> Task directions
Would you please copy every line from the records that contains the word "agent"?

═══ Records for processing ═══

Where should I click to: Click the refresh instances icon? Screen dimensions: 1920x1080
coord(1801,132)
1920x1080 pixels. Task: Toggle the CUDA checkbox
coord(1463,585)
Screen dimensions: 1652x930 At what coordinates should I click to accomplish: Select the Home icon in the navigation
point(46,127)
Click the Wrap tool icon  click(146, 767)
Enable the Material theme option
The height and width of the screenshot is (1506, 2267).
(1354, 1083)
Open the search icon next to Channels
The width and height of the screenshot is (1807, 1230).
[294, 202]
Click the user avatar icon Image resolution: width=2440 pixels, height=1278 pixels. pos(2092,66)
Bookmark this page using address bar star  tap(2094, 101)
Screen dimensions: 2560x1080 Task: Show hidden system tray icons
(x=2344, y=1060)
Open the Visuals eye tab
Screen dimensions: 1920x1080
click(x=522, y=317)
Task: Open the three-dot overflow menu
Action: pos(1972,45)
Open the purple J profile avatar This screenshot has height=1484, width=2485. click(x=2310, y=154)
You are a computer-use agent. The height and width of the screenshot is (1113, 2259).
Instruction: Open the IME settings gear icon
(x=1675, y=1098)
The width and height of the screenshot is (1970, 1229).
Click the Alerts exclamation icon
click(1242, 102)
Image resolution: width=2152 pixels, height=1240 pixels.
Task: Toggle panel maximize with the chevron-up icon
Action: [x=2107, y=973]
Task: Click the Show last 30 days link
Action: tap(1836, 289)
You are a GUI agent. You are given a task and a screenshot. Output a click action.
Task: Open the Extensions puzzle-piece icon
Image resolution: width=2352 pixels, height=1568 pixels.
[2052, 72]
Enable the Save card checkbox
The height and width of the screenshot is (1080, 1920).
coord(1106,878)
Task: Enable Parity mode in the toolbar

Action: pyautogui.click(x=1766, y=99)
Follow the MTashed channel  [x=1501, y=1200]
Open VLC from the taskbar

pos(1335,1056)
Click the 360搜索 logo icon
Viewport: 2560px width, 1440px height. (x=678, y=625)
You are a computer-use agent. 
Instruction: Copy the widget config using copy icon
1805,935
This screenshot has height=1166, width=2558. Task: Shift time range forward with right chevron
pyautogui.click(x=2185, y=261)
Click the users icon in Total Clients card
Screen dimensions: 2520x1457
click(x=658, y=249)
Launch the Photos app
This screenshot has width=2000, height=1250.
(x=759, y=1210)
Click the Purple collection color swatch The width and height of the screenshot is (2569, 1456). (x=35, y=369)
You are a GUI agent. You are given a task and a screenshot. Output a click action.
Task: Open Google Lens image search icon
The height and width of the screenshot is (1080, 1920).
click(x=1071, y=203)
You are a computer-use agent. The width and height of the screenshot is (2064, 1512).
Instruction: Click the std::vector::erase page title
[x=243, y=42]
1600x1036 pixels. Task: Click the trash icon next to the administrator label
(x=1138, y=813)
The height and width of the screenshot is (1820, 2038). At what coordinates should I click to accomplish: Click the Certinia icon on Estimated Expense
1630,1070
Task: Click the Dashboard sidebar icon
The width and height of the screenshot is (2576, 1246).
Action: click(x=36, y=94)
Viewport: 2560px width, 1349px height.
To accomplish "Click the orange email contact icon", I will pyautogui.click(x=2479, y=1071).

═══

> Result
You are a computer-use agent. The height and width of the screenshot is (1113, 2259).
You are a GUI agent. You are given a task and a screenshot. Output a click action.
You are a computer-use agent. 
You are a GUI agent. You are given a task and a screenshot. Output a click action.
You are a computer-use agent. The width and height of the screenshot is (2064, 1512).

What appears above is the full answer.